§ About this task: Word for word, return every record that follows.

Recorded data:
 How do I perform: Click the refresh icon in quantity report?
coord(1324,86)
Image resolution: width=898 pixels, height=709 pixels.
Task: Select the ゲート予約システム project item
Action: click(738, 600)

§ Task response:
 How do I perform: Click the refresh icon in quantity report?
coord(1324,86)
Image resolution: width=898 pixels, height=709 pixels.
Task: Select the ゲート予約システム project item
Action: click(738, 600)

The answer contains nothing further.